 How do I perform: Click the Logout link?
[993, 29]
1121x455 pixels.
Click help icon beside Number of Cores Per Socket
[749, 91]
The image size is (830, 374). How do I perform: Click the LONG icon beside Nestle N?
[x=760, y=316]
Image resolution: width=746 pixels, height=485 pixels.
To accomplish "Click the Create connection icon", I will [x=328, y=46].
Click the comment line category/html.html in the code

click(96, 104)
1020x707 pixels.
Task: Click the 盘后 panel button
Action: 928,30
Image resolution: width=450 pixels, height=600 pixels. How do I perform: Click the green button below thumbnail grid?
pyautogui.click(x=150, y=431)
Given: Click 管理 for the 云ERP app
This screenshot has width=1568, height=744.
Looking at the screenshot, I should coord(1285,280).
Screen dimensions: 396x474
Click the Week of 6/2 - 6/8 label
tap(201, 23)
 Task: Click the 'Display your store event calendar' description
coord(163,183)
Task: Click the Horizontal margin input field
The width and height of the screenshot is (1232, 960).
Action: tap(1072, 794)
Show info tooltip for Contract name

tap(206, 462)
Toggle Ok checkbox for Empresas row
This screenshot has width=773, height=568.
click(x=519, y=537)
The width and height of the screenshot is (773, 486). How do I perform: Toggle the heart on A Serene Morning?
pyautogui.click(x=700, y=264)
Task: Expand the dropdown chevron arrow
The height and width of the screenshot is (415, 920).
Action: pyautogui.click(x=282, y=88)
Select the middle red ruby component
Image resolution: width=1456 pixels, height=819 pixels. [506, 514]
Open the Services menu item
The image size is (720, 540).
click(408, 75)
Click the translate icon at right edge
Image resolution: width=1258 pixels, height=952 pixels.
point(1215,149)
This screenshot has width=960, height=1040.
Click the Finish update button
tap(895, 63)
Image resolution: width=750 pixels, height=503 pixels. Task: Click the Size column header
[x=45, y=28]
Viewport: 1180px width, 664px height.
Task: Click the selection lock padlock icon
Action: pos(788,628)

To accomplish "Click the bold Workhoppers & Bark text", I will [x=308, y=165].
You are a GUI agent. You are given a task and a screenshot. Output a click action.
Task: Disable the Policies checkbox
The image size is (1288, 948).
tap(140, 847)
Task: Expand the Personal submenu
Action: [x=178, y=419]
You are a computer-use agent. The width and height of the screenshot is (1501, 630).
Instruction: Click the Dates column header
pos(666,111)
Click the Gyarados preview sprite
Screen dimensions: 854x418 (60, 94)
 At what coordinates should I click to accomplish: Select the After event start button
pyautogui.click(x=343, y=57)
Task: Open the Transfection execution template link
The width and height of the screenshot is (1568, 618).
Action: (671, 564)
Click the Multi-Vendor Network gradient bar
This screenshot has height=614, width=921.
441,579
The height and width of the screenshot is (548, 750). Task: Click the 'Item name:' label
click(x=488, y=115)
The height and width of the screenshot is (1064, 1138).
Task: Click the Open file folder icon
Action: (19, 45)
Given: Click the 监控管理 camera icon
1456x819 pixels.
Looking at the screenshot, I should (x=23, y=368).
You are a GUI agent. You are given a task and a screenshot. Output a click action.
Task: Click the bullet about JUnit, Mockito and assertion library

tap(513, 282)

---

When you answer, output each line of the data exactly as given, from its first line up to and including the one with "Image resolution: width=746".

 How do I perform: Click the Logout link?
[993, 29]
1121x455 pixels.
Click help icon beside Number of Cores Per Socket
[749, 91]
The image size is (830, 374). How do I perform: Click the LONG icon beside Nestle N?
[x=760, y=316]
Image resolution: width=746 pixels, height=485 pixels.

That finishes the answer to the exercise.